*Try it*. Beginning with the line that contains "Open the msvcr120.dll repair program file", write out each remaining line of the records below exactly. Do not copy any picture.

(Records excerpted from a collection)

+ + +

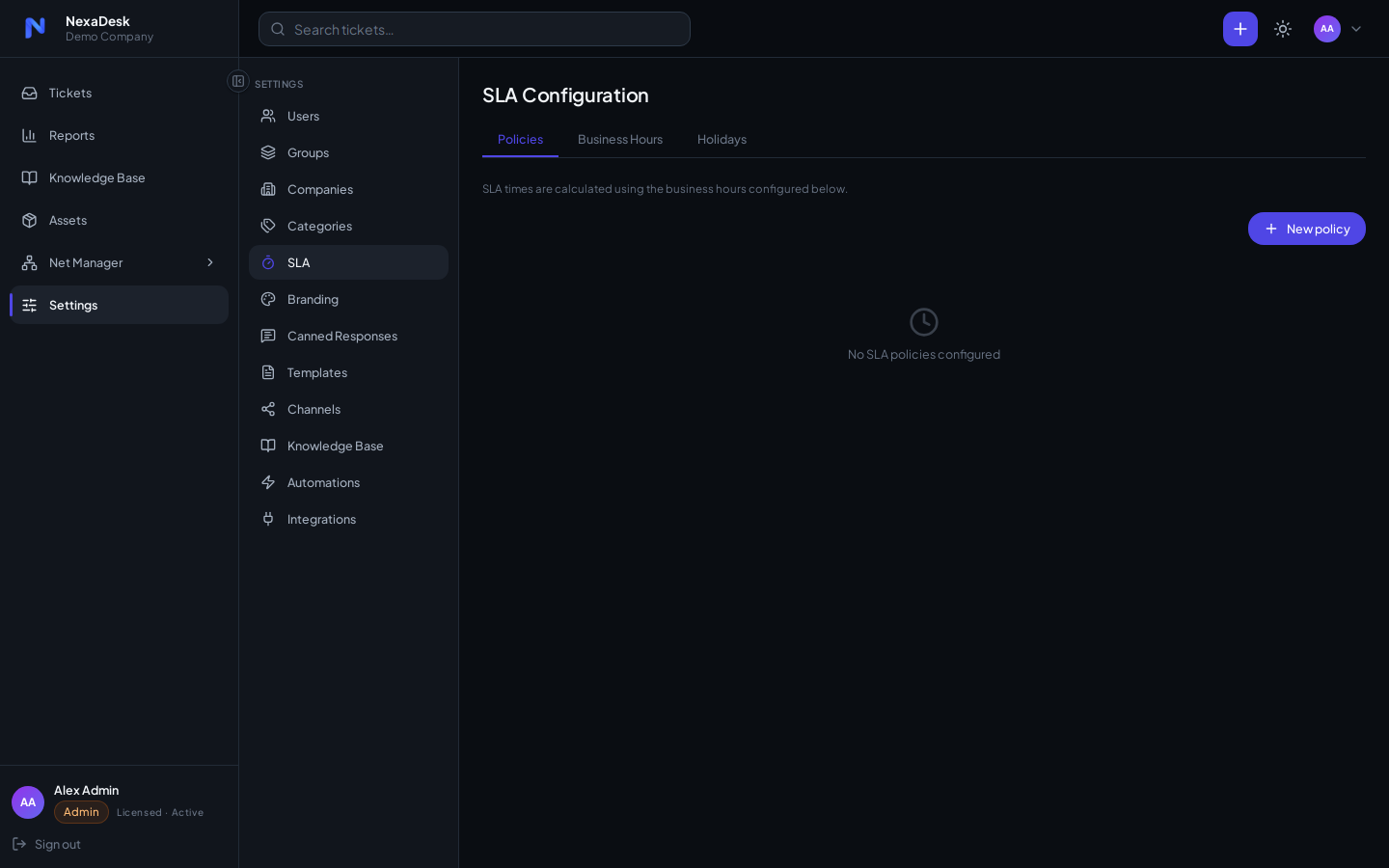Viewport: 1389px width, 868px height.
Task: Sign out of the account
Action: (x=46, y=844)

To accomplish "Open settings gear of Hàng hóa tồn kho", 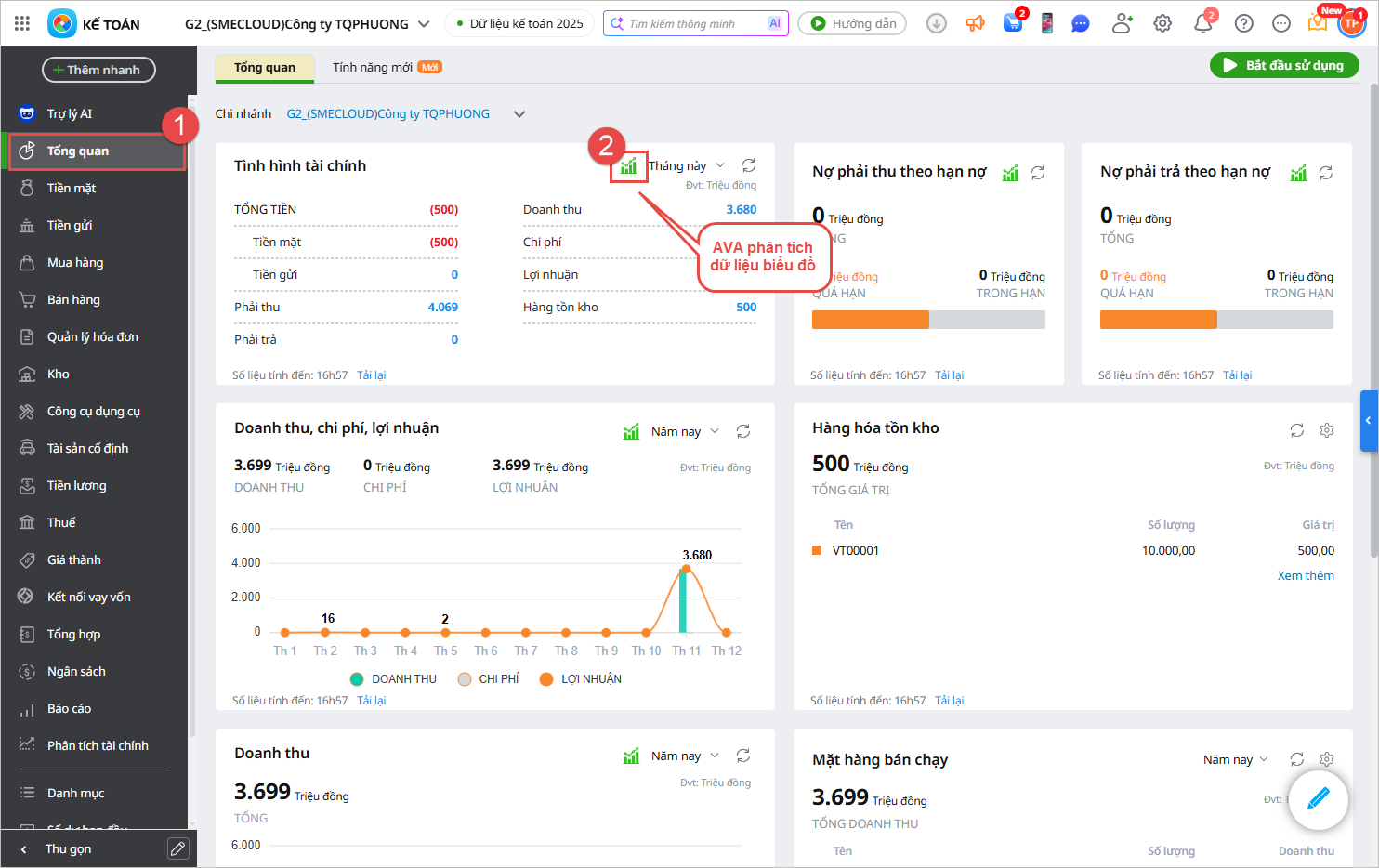I will (x=1327, y=430).
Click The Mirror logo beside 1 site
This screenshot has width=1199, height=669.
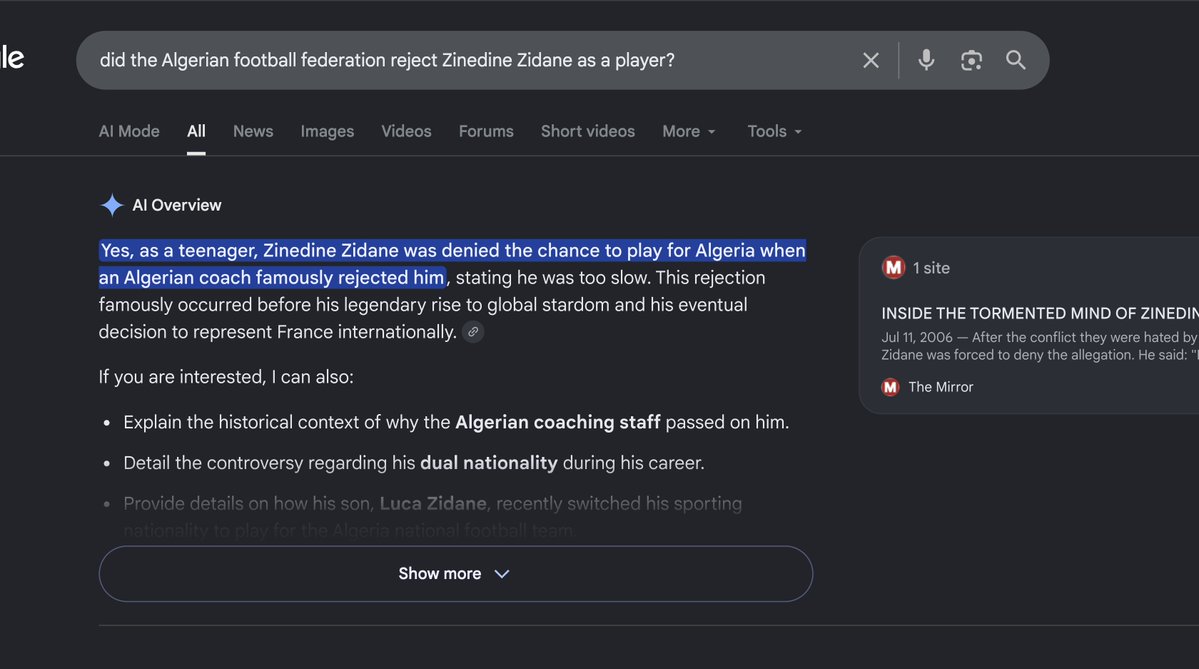[893, 268]
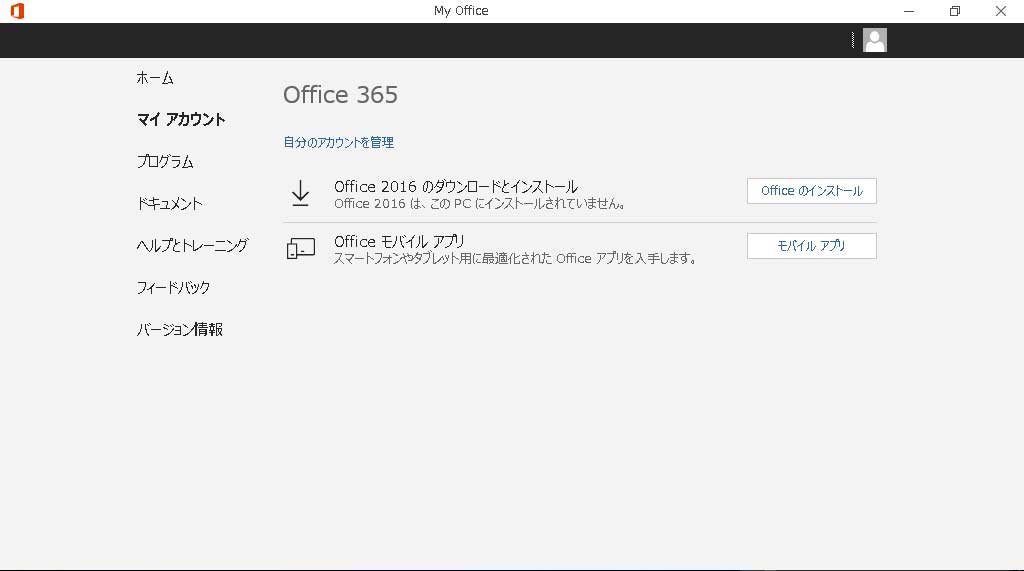Click the download arrow icon
The height and width of the screenshot is (571, 1024).
tap(300, 193)
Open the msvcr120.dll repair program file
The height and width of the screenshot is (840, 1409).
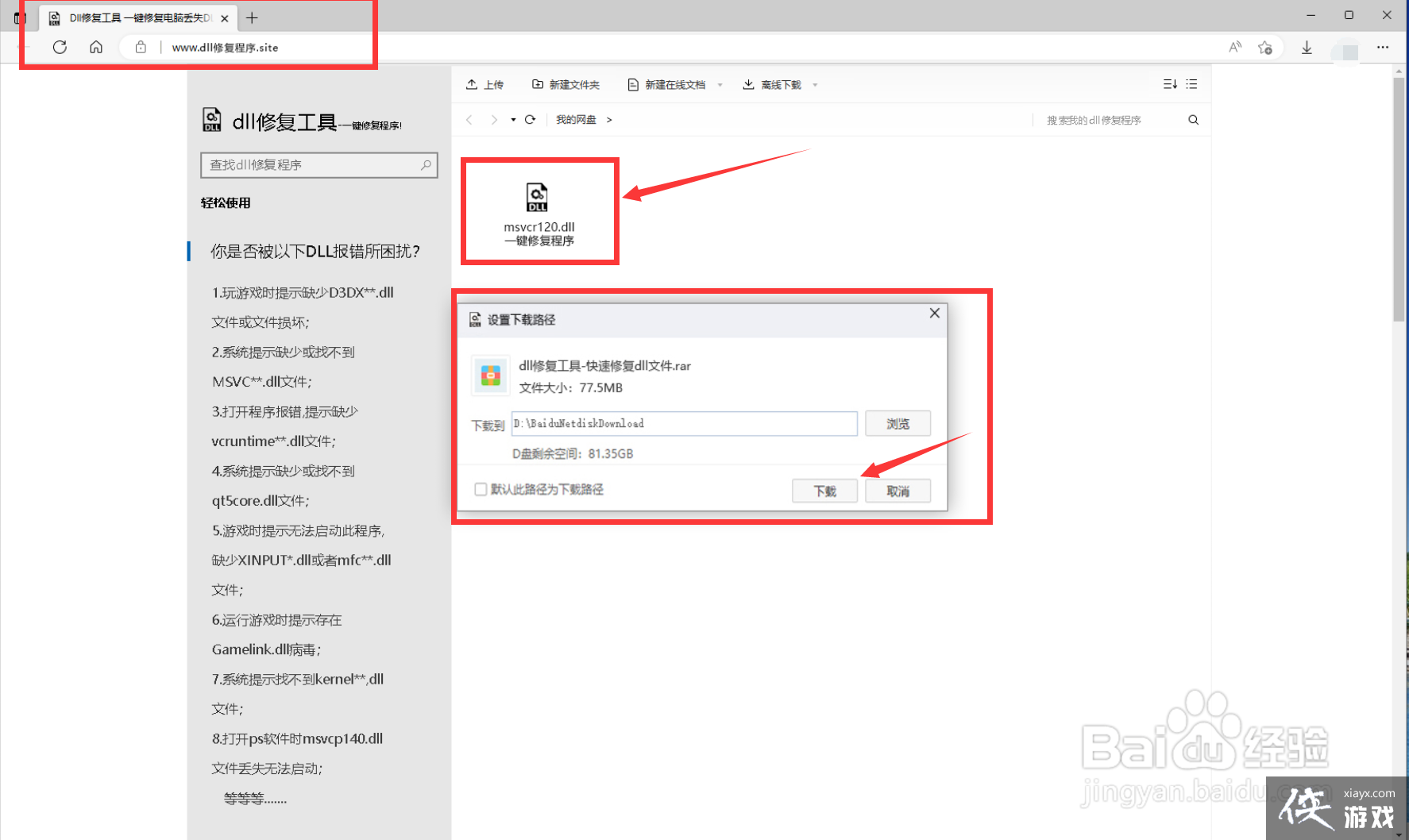539,211
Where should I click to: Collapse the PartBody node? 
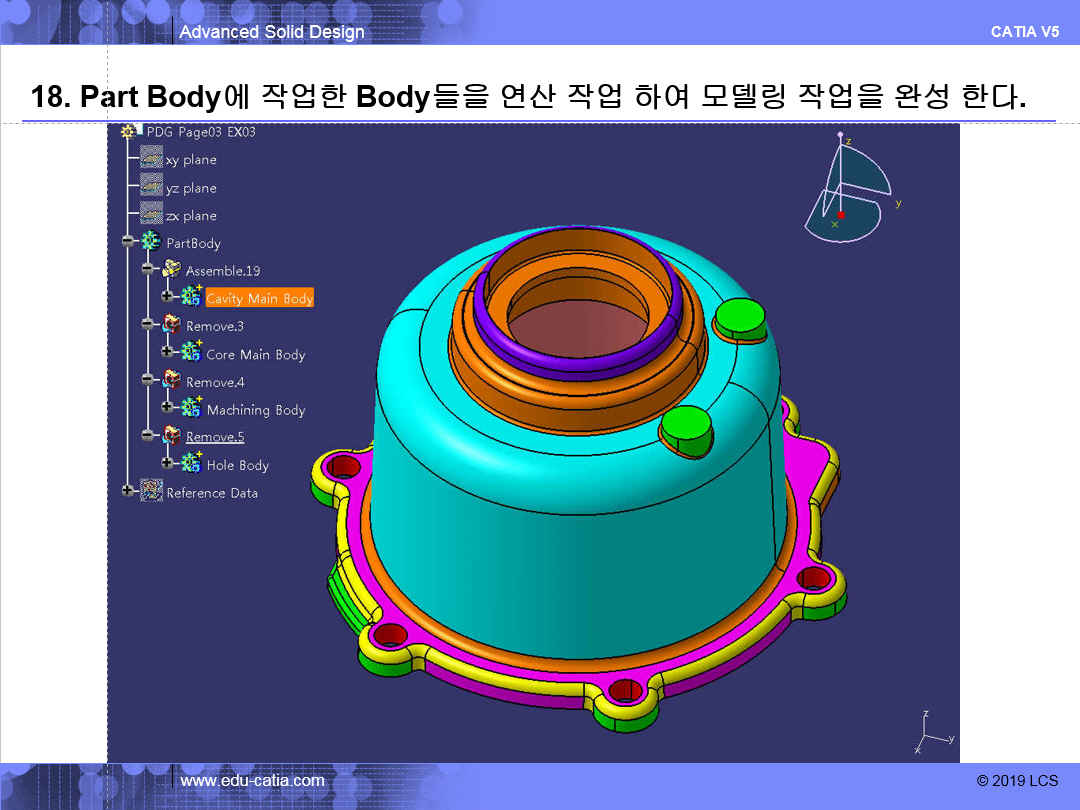click(128, 242)
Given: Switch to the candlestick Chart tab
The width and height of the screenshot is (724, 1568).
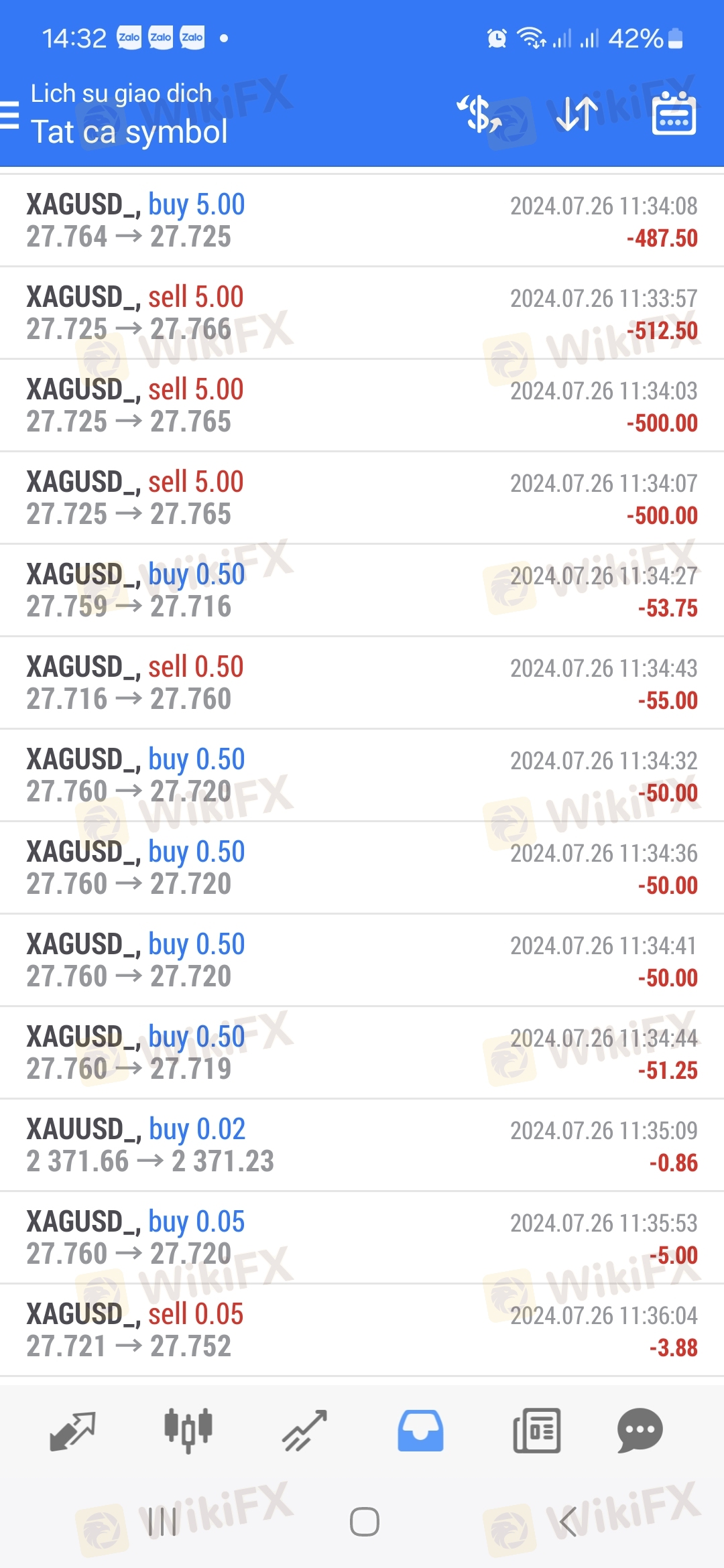Looking at the screenshot, I should point(188,1431).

+ + +

*Answer to this task*.
Open the msvcr120.dll repair program file
The height and width of the screenshot is (840, 1409).
539,211
Where should I click to: Collapse the PartBody node? 
click(128, 242)
Given: Switch to the candlestick Chart tab
The width and height of the screenshot is (724, 1568).
Looking at the screenshot, I should point(188,1431).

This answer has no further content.